Each line has 54 characters in seven fields and I want to remove the
Those seem like very large files... Why are they so large? What processing are you doing per line? Why not use a database with some map reduce calls (if appropriate) or simple operations of the data? The point of a database is to abstract the handling and management large amounts of data that can't all fit in memory.
You can start to play with the idea with sqlite3 which just uses flat files as databases. If you find the idea useful then upgrade to something a little more robust and versatile like postgresql.
Create a database
conn = sqlite3.connect('pts.db')
c = conn.cursor()
Creates a table
c.execute('''CREATE TABLE ptsdata (filename, line, x, y, z''')
Then use one of the algorithms above to insert all the lines and points in the database by calling
c.execute("INSERT INTO ptsdata VALUES (filename, lineNumber, x, y, z)")

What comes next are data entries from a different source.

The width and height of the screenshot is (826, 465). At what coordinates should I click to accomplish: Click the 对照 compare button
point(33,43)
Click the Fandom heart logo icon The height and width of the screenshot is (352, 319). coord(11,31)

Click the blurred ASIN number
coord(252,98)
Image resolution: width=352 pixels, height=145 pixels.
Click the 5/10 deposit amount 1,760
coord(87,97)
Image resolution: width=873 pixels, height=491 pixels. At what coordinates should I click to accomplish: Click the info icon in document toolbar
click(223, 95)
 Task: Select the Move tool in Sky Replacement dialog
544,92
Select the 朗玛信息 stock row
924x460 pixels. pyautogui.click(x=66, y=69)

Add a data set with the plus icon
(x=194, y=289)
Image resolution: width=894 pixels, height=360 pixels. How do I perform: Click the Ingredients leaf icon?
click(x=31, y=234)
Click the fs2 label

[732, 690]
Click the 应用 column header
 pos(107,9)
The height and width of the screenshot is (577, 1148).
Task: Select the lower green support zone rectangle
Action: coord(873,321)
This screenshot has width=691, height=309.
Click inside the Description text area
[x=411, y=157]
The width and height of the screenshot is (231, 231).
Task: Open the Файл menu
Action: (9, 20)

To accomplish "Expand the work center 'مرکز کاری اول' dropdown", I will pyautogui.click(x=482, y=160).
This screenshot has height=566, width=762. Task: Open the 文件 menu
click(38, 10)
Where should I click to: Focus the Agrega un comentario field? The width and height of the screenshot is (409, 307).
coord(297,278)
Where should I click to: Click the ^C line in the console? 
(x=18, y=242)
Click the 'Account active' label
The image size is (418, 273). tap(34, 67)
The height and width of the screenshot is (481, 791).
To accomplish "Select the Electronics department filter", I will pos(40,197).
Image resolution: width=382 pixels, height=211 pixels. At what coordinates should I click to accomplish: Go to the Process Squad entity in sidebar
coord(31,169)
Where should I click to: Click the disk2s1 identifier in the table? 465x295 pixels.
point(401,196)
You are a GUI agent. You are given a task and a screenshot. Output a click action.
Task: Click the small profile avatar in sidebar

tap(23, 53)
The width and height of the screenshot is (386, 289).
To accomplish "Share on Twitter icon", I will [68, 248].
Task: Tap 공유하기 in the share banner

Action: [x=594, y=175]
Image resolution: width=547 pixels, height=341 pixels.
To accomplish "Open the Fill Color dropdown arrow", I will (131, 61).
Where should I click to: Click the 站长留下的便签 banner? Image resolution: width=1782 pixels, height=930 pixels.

Now how you use it depends on what you want to do. For example to work with all the points in a file by doing a query
c.execute("SELECT lineNumber, x, y, z FROM ptsdata WHERE filename=file.txt ORDER BY lineNumber ASC")
And get n
lines at a time from this query with
c.fetchmany(size=n)
I'm sure there is a better wrapper for the sql statements somewhere, but you get the idea.